**TASK OBJECTIVE:**
Only the lines from the beginning of the data below through the line containing "pháp luật (259, 53)" belong in the response, each copied exactly.

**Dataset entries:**
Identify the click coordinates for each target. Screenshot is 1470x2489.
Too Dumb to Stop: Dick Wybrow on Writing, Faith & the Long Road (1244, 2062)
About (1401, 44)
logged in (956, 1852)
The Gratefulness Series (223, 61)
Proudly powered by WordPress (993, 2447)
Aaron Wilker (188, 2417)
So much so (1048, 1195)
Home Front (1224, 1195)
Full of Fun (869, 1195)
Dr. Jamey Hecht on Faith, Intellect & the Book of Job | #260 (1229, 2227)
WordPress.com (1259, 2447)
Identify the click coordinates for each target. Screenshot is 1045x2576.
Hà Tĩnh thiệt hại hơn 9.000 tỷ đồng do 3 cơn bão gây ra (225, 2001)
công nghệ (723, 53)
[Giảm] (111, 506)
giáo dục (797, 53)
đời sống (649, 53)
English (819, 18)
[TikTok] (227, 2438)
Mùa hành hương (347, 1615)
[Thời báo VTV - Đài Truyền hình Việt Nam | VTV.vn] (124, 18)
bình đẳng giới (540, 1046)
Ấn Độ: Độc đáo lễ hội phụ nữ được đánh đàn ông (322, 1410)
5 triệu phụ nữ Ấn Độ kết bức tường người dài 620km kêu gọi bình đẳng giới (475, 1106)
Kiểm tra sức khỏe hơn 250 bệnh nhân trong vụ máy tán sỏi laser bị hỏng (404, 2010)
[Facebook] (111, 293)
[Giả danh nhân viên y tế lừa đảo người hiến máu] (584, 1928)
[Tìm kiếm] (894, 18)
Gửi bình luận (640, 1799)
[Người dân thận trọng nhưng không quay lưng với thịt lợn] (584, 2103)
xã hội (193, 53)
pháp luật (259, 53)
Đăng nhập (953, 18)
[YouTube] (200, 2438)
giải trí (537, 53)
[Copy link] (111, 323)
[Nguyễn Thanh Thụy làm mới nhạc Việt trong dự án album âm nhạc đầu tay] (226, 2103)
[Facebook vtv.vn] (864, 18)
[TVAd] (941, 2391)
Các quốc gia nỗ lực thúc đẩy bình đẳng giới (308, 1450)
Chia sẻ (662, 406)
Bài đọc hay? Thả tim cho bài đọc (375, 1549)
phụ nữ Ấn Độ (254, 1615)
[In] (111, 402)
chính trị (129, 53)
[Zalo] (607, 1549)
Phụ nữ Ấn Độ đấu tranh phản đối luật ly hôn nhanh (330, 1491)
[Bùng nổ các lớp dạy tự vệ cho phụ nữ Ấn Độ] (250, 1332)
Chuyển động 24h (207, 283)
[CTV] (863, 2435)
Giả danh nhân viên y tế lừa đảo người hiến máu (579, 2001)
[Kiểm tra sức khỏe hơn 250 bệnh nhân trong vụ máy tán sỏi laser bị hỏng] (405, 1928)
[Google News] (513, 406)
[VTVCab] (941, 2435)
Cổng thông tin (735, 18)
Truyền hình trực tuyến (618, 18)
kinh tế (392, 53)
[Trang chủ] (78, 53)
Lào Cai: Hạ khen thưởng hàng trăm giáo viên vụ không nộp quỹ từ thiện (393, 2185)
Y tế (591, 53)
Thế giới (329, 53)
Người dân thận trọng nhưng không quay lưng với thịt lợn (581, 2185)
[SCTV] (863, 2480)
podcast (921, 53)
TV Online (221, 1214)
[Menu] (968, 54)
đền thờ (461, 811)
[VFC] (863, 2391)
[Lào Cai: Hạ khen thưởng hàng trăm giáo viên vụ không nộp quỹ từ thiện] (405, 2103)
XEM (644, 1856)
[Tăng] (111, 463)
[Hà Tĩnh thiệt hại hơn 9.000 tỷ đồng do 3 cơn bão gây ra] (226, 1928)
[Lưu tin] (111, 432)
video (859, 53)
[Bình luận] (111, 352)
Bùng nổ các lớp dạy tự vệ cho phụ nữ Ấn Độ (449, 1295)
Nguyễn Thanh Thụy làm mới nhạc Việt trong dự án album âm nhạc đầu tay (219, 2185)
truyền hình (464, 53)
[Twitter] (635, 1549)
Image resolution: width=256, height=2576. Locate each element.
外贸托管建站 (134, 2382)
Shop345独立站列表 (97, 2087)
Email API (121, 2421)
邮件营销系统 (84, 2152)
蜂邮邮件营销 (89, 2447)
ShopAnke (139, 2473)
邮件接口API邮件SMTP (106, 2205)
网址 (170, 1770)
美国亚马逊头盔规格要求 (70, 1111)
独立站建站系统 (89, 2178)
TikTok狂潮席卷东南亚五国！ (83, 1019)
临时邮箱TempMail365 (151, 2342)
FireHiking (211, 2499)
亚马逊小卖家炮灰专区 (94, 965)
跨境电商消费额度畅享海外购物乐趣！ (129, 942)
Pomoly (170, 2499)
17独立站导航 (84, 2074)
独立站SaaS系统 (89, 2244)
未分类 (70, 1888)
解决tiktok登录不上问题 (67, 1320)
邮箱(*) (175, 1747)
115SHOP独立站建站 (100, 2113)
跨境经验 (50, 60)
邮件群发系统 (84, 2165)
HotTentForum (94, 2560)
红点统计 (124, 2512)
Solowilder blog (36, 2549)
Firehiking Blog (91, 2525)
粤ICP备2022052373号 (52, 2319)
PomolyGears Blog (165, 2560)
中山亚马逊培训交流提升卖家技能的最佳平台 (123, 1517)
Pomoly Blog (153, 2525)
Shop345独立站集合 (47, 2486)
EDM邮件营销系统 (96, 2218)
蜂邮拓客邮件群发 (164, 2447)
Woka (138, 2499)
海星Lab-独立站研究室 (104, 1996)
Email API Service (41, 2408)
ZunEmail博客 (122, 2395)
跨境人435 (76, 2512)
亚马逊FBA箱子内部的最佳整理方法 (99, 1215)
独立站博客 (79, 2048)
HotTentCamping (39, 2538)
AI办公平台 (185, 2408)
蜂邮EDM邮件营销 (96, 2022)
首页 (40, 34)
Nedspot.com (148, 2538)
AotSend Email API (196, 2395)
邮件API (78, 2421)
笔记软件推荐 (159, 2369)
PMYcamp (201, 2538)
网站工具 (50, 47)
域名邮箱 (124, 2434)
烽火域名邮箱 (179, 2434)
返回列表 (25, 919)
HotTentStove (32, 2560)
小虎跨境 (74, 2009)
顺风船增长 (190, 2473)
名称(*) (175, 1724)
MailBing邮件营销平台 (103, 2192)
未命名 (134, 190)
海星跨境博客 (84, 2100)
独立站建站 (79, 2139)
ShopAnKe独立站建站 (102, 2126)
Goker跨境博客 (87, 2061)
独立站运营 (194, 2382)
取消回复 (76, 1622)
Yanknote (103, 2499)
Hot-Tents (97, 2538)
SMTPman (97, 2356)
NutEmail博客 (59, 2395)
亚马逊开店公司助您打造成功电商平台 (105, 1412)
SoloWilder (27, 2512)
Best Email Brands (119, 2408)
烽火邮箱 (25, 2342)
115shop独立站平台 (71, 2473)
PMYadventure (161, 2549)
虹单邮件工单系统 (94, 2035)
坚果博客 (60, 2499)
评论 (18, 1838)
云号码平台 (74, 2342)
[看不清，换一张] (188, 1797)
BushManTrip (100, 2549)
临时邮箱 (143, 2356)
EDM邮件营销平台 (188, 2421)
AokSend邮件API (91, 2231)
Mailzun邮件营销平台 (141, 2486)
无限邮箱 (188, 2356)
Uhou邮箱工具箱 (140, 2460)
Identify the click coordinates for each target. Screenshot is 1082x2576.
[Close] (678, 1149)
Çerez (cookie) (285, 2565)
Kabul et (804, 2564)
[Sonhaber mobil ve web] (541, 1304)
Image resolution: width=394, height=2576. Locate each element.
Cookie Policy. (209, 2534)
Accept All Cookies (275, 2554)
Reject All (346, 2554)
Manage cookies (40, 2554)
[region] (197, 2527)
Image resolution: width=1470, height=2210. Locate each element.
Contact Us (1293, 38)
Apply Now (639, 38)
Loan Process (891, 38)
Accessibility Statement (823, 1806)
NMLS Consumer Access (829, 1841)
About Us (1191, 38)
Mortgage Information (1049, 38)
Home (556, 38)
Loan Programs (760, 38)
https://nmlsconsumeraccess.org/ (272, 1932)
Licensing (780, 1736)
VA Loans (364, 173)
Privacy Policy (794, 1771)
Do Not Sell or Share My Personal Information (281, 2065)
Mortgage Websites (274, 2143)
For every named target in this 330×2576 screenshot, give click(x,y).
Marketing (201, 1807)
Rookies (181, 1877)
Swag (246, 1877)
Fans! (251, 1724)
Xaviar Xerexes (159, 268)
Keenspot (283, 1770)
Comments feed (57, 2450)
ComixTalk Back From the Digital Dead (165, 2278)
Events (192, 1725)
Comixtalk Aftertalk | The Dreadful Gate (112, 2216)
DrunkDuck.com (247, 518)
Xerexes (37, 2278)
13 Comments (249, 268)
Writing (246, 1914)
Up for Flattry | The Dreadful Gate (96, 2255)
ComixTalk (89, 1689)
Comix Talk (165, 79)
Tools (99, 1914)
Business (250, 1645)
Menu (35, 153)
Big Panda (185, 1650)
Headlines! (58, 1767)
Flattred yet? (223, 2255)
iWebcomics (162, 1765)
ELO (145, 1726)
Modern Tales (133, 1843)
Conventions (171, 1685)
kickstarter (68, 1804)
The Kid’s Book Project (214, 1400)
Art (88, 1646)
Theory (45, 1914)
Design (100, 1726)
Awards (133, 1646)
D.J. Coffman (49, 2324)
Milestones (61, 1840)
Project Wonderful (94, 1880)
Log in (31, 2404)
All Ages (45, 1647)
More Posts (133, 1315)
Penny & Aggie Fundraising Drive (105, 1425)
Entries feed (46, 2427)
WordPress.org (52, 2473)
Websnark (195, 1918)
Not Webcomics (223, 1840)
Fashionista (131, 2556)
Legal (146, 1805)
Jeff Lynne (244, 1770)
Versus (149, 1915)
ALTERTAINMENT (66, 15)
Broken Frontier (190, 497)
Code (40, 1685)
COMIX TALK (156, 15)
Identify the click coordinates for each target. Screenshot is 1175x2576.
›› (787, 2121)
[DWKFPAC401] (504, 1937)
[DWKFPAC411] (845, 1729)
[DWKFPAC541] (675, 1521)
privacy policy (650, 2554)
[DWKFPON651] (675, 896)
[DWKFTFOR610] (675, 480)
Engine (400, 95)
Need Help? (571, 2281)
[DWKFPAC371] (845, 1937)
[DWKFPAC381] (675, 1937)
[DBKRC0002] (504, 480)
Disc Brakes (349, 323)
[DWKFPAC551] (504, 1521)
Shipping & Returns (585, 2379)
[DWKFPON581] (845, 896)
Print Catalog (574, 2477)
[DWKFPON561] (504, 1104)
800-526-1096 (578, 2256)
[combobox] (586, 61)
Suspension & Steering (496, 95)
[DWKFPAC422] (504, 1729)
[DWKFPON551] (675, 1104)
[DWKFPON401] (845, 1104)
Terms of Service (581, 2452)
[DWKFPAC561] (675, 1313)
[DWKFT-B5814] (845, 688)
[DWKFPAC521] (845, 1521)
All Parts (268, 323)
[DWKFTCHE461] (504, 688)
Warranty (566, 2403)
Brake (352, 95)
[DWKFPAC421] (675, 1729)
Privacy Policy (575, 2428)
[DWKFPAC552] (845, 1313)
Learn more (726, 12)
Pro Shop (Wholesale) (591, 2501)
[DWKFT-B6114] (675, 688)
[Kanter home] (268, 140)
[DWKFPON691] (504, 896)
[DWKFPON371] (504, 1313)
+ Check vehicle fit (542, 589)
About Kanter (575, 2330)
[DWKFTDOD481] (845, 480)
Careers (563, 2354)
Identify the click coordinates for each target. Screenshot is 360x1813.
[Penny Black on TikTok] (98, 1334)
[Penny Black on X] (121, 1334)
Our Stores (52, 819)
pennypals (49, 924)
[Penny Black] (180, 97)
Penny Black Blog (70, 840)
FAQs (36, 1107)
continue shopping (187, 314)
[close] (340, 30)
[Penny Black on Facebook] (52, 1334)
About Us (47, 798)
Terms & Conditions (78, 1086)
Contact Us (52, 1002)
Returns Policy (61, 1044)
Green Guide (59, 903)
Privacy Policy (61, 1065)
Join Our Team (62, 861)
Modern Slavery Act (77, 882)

**RESPONSE TO THE TASK:**
Identify the click coordinates for each target. Screenshot is 1470x2489.
Too Dumb to Stop: Dick Wybrow on Writing, Faith & the Long Road (1244, 2062)
About (1401, 44)
logged in (956, 1852)
The Gratefulness Series (223, 61)
Proudly powered by WordPress (993, 2447)
Aaron Wilker (188, 2417)
So much so (1048, 1195)
Home Front (1224, 1195)
Full of Fun (869, 1195)
Dr. Jamey Hecht on Faith, Intellect & the Book of Job | #260 (1229, 2227)
WordPress.com (1259, 2447)
Identify the click coordinates for each target. Screenshot is 1045x2576.
Hà Tĩnh thiệt hại hơn 9.000 tỷ đồng do 3 cơn bão gây ra (225, 2001)
công nghệ (723, 53)
[Giảm] (111, 506)
giáo dục (797, 53)
đời sống (649, 53)
English (819, 18)
[TikTok] (227, 2438)
Mùa hành hương (347, 1615)
[Thời báo VTV - Đài Truyền hình Việt Nam | VTV.vn] (124, 18)
bình đẳng giới (540, 1046)
Ấn Độ: Độc đáo lễ hội phụ nữ được đánh đàn ông (322, 1410)
5 triệu phụ nữ Ấn Độ kết bức tường người dài 620km kêu gọi bình đẳng giới (475, 1106)
Kiểm tra sức khỏe hơn 250 bệnh nhân trong vụ máy tán sỏi laser bị hỏng (404, 2010)
[Facebook] (111, 293)
[Giả danh nhân viên y tế lừa đảo người hiến máu] (584, 1928)
[Tìm kiếm] (894, 18)
Gửi bình luận (640, 1799)
[Người dân thận trọng nhưng không quay lưng với thịt lợn] (584, 2103)
xã hội (193, 53)
pháp luật (259, 53)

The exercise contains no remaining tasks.